◆ Records shown ◆
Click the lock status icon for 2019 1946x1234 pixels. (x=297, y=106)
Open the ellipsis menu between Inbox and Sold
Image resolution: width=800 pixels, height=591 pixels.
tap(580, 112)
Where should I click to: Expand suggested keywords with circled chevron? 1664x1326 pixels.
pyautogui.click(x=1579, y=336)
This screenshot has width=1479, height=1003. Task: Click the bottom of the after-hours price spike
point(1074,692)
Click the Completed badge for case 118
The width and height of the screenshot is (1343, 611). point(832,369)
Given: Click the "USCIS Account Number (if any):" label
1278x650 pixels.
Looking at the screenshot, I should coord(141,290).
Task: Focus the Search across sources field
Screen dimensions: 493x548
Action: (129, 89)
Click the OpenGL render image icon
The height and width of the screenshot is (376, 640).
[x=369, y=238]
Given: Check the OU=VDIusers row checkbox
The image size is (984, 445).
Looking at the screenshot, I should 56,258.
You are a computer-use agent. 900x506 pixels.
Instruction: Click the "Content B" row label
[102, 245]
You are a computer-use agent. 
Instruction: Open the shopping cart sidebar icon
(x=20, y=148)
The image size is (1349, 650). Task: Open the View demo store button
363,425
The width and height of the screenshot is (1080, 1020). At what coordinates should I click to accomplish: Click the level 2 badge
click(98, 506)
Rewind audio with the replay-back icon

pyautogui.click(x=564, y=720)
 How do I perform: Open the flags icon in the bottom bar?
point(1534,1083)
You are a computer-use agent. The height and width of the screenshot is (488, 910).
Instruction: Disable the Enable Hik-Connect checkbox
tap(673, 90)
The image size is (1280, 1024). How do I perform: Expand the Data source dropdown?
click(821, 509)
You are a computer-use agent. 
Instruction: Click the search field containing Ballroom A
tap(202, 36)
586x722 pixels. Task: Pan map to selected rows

◆ Exercise objective ◆
In the data above, which lines have "computer"? Report each of them.

◆ Output below ◆
You are a computer-use agent. 900x506 pixels.
You are a computer-use agent. 
You are a computer-use agent. The height and width of the screenshot is (488, 910).
You are a computer-use agent. 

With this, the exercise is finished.